Praised by some experts as liberating, but attacked by others as undermining the single market, the proposal has managed to break a 15-year deadlock in growing GM crops. Widely grown in the Americas and Asia, GM crops in Europe have divided opinion.
There was no other credible alternative to the agreement, said Belgian MEP Frédérique Ries, responsible for the dossier, speaking ahead of the vote. “We have a legal jungle and a recalcitrant council,” she added. Adopted by a very large majority (480 votes in favour), the agreement will give more freedom, more flexibility to Member States, as well as greater legal certainty, she insisted.
After months of negotiations, the European Commission, the Parliament, and member states have agreed on a scheme for authorisation which will allow member states to restrict or prohibit the cultivation of specific GMOs in their territory based on environmental, agricultural, socio-economic policy objectives, even if Brussels gives the green light for their cultivation.
Currently only a Monsanto GM maize, authorised in 1998, is grown, mainly in Spain and Portugal, but also in the Czech Republic, Romania, and Slovakia. Other pro-GM governments, the UK and the Netherlands, would like to see many more varieties approved and growing in their soils. But they have been frustrated by opponents, such as France, Germany, Luxembourg, and Austria, which have blocked the qualified majority required in Brussels to give the go-ahead. These countries together with Bulgaria, Greece, Hungary, Poland, and Italy have adopted safeguard measures prohibiting the cultivation on their territories.
Today’s decision means that the 7 GMOs already approved but not cultivated in Europe could find their way into European fields as soon as early as next year. Others might find their way in the near future.
Win-win deal for Commission and member states
Health and Food Safety Commissioner Vytenis Andriukaitis, who was present during the debate ahead of the vote, welcomed the agreement, adding it allows freedom of choice.

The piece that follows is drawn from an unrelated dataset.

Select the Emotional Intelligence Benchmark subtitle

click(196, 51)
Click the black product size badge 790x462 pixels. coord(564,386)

“The agreement states that it will give member states the possibility to restrict or prohibit the cultivation of GMOs on their territory without affecting the EU risk assessment,” he said.

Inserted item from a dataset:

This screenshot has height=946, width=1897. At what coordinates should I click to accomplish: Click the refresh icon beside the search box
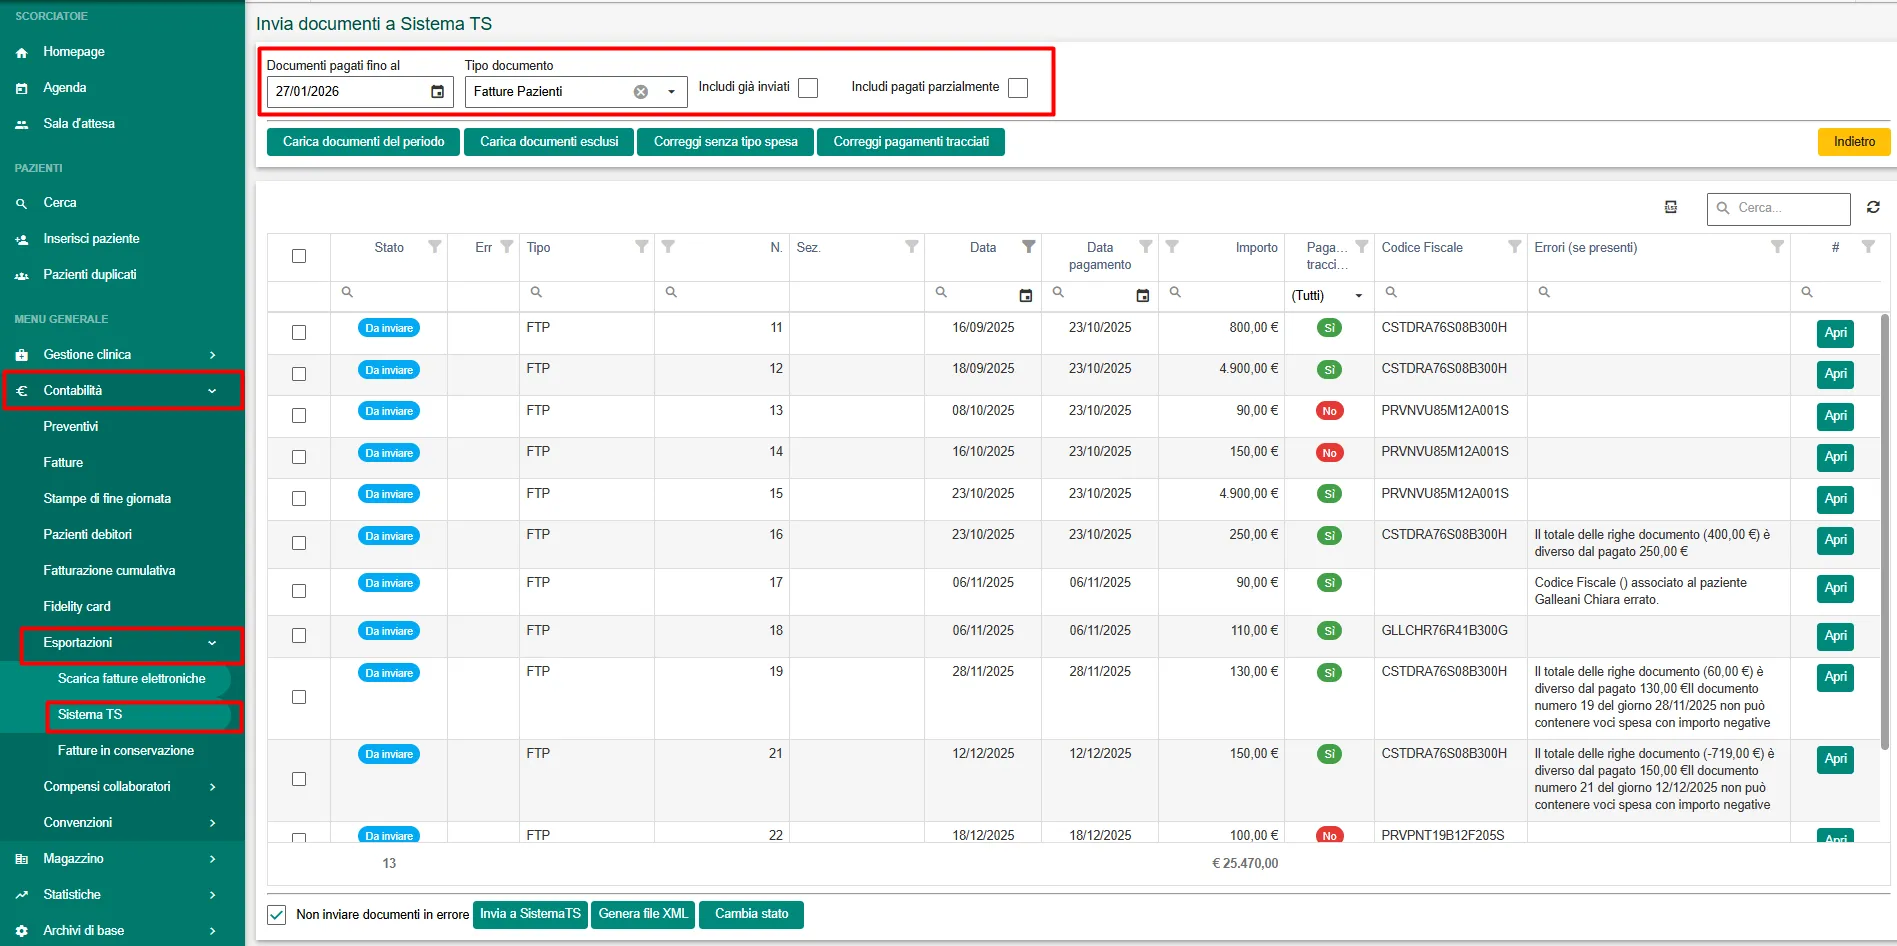[1873, 207]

The text agreed is in line with President Juncker's commitment, as reflected in his Political Guidelines, to give democratically elected governments at least the same weight as scientific advice when it comes to important decisions concerning food and environment.
"It was a very tough negotiation, but we managed to guarantee consumer protection and safety for farmers. Member states have to implement measures to avoid the contamination of traditional crops by GMOs from neighbouring member states. The Commission committed itself to evaluate national measures regarding financial compensation for farmers in case of accidental contamination,” said Gilles Pargneaux, S&D MEP in charge of the dossier.
Under the new rules, the Commission will review and reinforce the rules on the risk assessment undertaken by the European Food Safety Agency (EFSA) within two years, so that authorisations will be granted on the basis of independent and sound scientific evaluations.
Granting that the compromise is not perfect, MEPs say that necessary precautions will be taken when it comes to risk, even though Parliament’s request to establish a liability regime in case of damage was not retained.
“Member states and consumers can now feel safer about GMOs. However, we regret that there will be no fund to compensate farmers whose crops have been contaminated,” noted Matthias Groote, S&D spokesperson on the Environment, Food Safety, and Public Health.
Greens’ obstructionism
Environmentalists and Green MEPs, who voted against the proposal, say that the legislative "renationalisation" is a false solution, adding that the EU has de facto abandoned its responsibility to protect Europeans’ public health, as well as quality agriculture and the environment.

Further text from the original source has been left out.